── Material for the task
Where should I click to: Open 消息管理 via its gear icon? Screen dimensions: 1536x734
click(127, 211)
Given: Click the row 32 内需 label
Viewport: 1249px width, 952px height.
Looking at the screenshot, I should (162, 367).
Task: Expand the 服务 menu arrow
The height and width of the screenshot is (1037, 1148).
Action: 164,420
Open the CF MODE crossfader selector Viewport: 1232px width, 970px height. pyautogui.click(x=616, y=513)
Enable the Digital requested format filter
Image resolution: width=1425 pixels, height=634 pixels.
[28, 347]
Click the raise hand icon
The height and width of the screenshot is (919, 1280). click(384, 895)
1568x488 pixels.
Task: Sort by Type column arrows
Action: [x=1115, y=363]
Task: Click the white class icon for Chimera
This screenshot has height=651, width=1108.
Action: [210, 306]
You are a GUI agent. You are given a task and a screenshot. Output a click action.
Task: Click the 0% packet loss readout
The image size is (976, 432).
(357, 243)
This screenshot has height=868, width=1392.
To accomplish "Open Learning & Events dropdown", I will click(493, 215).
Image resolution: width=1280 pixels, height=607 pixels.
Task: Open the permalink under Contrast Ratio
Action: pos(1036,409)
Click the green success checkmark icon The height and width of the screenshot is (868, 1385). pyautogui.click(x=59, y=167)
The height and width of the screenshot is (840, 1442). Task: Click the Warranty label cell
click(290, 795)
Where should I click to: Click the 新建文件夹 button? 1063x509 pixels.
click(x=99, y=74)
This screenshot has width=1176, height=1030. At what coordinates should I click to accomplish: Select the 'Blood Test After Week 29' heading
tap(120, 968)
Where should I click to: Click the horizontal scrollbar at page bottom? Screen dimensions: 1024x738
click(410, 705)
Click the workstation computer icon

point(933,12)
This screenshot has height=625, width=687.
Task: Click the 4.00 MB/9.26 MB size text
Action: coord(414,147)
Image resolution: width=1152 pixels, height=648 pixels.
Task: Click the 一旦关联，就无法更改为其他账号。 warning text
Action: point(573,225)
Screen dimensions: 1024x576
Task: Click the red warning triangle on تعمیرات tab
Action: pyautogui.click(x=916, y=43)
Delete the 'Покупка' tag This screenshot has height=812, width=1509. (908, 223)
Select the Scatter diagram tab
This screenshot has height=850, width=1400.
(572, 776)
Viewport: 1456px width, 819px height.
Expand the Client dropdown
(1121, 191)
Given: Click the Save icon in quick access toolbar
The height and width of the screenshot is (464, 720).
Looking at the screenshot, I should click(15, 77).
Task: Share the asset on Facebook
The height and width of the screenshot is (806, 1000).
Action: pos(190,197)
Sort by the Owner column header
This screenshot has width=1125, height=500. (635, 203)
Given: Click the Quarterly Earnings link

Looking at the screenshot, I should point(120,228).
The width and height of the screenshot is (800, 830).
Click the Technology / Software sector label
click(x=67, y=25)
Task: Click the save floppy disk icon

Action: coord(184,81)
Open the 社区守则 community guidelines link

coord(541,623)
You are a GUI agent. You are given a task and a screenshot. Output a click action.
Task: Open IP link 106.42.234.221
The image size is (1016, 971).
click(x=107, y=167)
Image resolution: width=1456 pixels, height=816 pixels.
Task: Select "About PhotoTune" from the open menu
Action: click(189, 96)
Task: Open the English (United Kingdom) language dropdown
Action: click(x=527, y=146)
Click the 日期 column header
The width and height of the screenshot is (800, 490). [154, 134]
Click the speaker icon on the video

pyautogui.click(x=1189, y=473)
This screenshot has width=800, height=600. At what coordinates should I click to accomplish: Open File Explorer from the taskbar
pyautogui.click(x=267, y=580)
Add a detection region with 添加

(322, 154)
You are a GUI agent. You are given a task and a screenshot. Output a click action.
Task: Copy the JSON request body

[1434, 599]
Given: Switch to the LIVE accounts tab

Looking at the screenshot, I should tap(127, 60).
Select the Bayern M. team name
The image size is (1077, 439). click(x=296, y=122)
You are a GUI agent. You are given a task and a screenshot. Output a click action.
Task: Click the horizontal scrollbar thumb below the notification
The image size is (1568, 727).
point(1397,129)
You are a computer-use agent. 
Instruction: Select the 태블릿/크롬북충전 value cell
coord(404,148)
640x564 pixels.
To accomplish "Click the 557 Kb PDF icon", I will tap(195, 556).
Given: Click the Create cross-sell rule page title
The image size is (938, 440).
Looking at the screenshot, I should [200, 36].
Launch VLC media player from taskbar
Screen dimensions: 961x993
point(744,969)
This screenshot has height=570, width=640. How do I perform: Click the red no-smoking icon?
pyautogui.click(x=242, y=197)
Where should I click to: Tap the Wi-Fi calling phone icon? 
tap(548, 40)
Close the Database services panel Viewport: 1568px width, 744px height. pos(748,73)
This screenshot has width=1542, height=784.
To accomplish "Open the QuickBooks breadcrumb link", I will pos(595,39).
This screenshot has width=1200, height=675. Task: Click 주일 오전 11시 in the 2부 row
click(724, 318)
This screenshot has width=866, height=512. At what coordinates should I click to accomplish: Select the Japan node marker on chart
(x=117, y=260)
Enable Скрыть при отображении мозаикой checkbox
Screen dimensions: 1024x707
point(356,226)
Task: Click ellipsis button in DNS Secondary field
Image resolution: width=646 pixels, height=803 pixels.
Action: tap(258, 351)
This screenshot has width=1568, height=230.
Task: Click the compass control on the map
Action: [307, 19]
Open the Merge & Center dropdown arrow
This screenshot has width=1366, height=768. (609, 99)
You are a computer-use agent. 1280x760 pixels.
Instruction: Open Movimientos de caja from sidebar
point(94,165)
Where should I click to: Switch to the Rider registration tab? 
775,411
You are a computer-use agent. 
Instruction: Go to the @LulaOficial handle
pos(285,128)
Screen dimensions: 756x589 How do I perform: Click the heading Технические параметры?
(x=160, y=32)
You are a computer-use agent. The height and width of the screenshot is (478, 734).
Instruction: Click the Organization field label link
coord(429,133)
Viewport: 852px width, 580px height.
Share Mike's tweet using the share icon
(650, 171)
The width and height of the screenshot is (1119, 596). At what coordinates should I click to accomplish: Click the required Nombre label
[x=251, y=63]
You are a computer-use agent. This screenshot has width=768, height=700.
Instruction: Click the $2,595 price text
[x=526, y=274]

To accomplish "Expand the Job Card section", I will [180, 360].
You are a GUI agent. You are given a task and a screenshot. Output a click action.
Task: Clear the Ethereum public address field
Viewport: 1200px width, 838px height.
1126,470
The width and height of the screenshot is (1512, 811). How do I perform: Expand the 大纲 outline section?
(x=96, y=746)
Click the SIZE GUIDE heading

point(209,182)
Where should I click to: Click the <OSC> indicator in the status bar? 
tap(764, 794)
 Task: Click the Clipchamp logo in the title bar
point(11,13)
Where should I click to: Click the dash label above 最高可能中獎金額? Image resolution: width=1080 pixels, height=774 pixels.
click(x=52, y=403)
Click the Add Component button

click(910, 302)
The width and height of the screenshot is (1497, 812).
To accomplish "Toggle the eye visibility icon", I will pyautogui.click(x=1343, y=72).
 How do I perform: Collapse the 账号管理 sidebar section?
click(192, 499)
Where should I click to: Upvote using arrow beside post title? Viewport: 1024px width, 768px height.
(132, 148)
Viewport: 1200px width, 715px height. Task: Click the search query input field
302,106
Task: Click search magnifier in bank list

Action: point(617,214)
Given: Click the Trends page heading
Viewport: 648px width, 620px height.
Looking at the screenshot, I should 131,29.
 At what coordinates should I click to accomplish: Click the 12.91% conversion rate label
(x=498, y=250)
────
### Task objective
Render the lines of the data above as a numbered list, leaving out the blank lines.

### Result of this task
1. Where should I click to: Open 消息管理 via its gear icon? Screen dimensions: 1536x734
2. click(127, 211)
3. Given: Click the row 32 内需 label
4. Viewport: 1249px width, 952px height.
5. Looking at the screenshot, I should (162, 367).
6. Task: Expand the 服务 menu arrow
7. The height and width of the screenshot is (1037, 1148).
8. Action: 164,420
9. Open the CF MODE crossfader selector Viewport: 1232px width, 970px height. pyautogui.click(x=616, y=513)
10. Enable the Digital requested format filter
11. Image resolution: width=1425 pixels, height=634 pixels.
12. [28, 347]
13. Click the raise hand icon
14. The height and width of the screenshot is (919, 1280). click(384, 895)
15. 1568x488 pixels.
16. Task: Sort by Type column arrows
17. Action: [x=1115, y=363]
18. Task: Click the white class icon for Chimera
19. This screenshot has height=651, width=1108.
20. Action: [210, 306]
21. You are a GUI agent. You are given a task and a screenshot. Output a click action.
22. Task: Click the 0% packet loss readout
23. The image size is (976, 432).
24. (357, 243)
25. This screenshot has height=868, width=1392.
26. To accomplish "Open Learning & Events dropdown", I will click(493, 215).
27. Image resolution: width=1280 pixels, height=607 pixels.
28. Task: Open the permalink under Contrast Ratio
29. Action: pos(1036,409)
30. Click the green success checkmark icon The height and width of the screenshot is (868, 1385). pyautogui.click(x=59, y=167)
31. The height and width of the screenshot is (840, 1442). Task: Click the Warranty label cell
32. click(290, 795)
33. Where should I click to: Click the 新建文件夹 button? 1063x509 pixels.
34. click(x=99, y=74)
35. This screenshot has width=1176, height=1030. At what coordinates should I click to accomplish: Select the 'Blood Test After Week 29' heading
36. tap(120, 968)
37. Where should I click to: Click the horizontal scrollbar at page bottom? Screen dimensions: 1024x738
38. click(410, 705)
39. Click the workstation computer icon
40. point(933,12)
41. This screenshot has height=625, width=687.
42. Task: Click the 4.00 MB/9.26 MB size text
43. Action: coord(414,147)
44. Image resolution: width=1152 pixels, height=648 pixels.
45. Task: Click the 一旦关联，就无法更改为其他账号。 warning text
46. Action: point(573,225)
47. Screen dimensions: 1024x576
48. Task: Click the red warning triangle on تعمیرات tab
49. Action: pyautogui.click(x=916, y=43)
50. Delete the 'Покупка' tag This screenshot has height=812, width=1509. (908, 223)
51. Select the Scatter diagram tab
52. This screenshot has height=850, width=1400.
53. (572, 776)
54. Viewport: 1456px width, 819px height.
55. Expand the Client dropdown
56. (1121, 191)
57. Given: Click the Save icon in quick access toolbar
58. The height and width of the screenshot is (464, 720).
59. Looking at the screenshot, I should click(15, 77).
60. Task: Share the asset on Facebook
61. The height and width of the screenshot is (806, 1000).
62. Action: pos(190,197)
63. Sort by the Owner column header
64. This screenshot has width=1125, height=500. (635, 203)
65. Given: Click the Quarterly Earnings link
66. Looking at the screenshot, I should point(120,228).
67. The width and height of the screenshot is (800, 830).
68. Click the Technology / Software sector label
69. click(x=67, y=25)
70. Task: Click the save floppy disk icon
71. Action: coord(184,81)
72. Open the 社区守则 community guidelines link
73. coord(541,623)
74. You are a GUI agent. You are given a task and a screenshot. Output a click action.
75. Task: Open IP link 106.42.234.221
76. The image size is (1016, 971).
77. click(x=107, y=167)
78. Image resolution: width=1456 pixels, height=816 pixels.
79. Task: Select "About PhotoTune" from the open menu
80. Action: click(189, 96)
81. Task: Open the English (United Kingdom) language dropdown
82. Action: click(x=527, y=146)
83. Click the 日期 column header
84. The width and height of the screenshot is (800, 490). [154, 134]
85. Click the speaker icon on the video
86. pyautogui.click(x=1189, y=473)
87. This screenshot has width=800, height=600. At what coordinates should I click to accomplish: Open File Explorer from the taskbar
88. pyautogui.click(x=267, y=580)
89. Add a detection region with 添加
90. (322, 154)
91. You are a GUI agent. You are given a task and a screenshot. Output a click action.
92. Task: Copy the JSON request body
93. [1434, 599]
94. Given: Switch to the LIVE accounts tab
95. Looking at the screenshot, I should tap(127, 60).
96. Select the Bayern M. team name
97. The image size is (1077, 439). click(x=296, y=122)
98. You are a GUI agent. You are given a task and a screenshot. Output a click action.
99. Task: Click the horizontal scrollbar thumb below the notification
100. The image size is (1568, 727).
101. point(1397,129)
102. You are a computer-use agent. 
103. Instruction: Select the 태블릿/크롬북충전 value cell
104. coord(404,148)
105. 640x564 pixels.
106. To accomplish "Click the 557 Kb PDF icon", I will tap(195, 556).
107. Given: Click the Create cross-sell rule page title
108. The image size is (938, 440).
109. Looking at the screenshot, I should [200, 36].
110. Launch VLC media player from taskbar
111. Screen dimensions: 961x993
112. point(744,969)
113. This screenshot has height=570, width=640. How do I perform: Click the red no-smoking icon?
114. pyautogui.click(x=242, y=197)
115. Where should I click to: Tap the Wi-Fi calling phone icon? 
116. tap(548, 40)
117. Close the Database services panel Viewport: 1568px width, 744px height. pos(748,73)
118. This screenshot has width=1542, height=784.
119. To accomplish "Open the QuickBooks breadcrumb link", I will pos(595,39).
120. This screenshot has width=1200, height=675. Task: Click 주일 오전 11시 in the 2부 row
121. click(724, 318)
122. This screenshot has width=866, height=512. At what coordinates should I click to accomplish: Select the Japan node marker on chart
123. (x=117, y=260)
124. Enable Скрыть при отображении мозаикой checkbox
125. Screen dimensions: 1024x707
126. point(356,226)
127. Task: Click ellipsis button in DNS Secondary field
128. Image resolution: width=646 pixels, height=803 pixels.
129. Action: tap(258, 351)
130. This screenshot has width=1568, height=230.
131. Task: Click the compass control on the map
132. Action: [307, 19]
133. Open the Merge & Center dropdown arrow
134. This screenshot has width=1366, height=768. (609, 99)
135. You are a computer-use agent. 1280x760 pixels.
136. Instruction: Open Movimientos de caja from sidebar
137. point(94,165)
138. Where should I click to: Switch to the Rider registration tab? 
139. 775,411
140. You are a computer-use agent. 
141. Instruction: Go to the @LulaOficial handle
142. pos(285,128)
143. Screen dimensions: 756x589 How do I perform: Click the heading Технические параметры?
144. (x=160, y=32)
145. You are a computer-use agent. The height and width of the screenshot is (478, 734).
146. Instruction: Click the Organization field label link
147. coord(429,133)
148. Viewport: 852px width, 580px height.
149. Share Mike's tweet using the share icon
150. (650, 171)
151. The width and height of the screenshot is (1119, 596). At what coordinates should I click to accomplish: Click the required Nombre label
152. [x=251, y=63]
153. You are a computer-use agent. This screenshot has width=768, height=700.
154. Instruction: Click the $2,595 price text
155. [x=526, y=274]
156. To accomplish "Expand the Job Card section", I will [180, 360].
157. You are a GUI agent. You are given a task and a screenshot. Output a click action.
158. Task: Clear the Ethereum public address field
159. Viewport: 1200px width, 838px height.
160. 1126,470
161. The width and height of the screenshot is (1512, 811). How do I perform: Expand the 大纲 outline section?
162. (x=96, y=746)
163. Click the SIZE GUIDE heading
164. point(209,182)
165. Where should I click to: Click the <OSC> indicator in the status bar? 
166. tap(764, 794)
167.  Task: Click the Clipchamp logo in the title bar
168. point(11,13)
169. Where should I click to: Click the dash label above 最高可能中獎金額? Image resolution: width=1080 pixels, height=774 pixels.
170. click(x=52, y=403)
171. Click the Add Component button
172. click(910, 302)
173. The width and height of the screenshot is (1497, 812).
174. To accomplish "Toggle the eye visibility icon", I will pyautogui.click(x=1343, y=72).
175.  How do I perform: Collapse the 账号管理 sidebar section?
176. click(192, 499)
177. Where should I click to: Upvote using arrow beside post title? Viewport: 1024px width, 768px height.
178. (132, 148)
179. Viewport: 1200px width, 715px height. Task: Click the search query input field
180. 302,106
181. Task: Click search magnifier in bank list
182. Action: point(617,214)
183. Given: Click the Trends page heading
184. Viewport: 648px width, 620px height.
185. Looking at the screenshot, I should 131,29.
186.  At what coordinates should I click to accomplish: Click the 12.91% conversion rate label
187. (x=498, y=250)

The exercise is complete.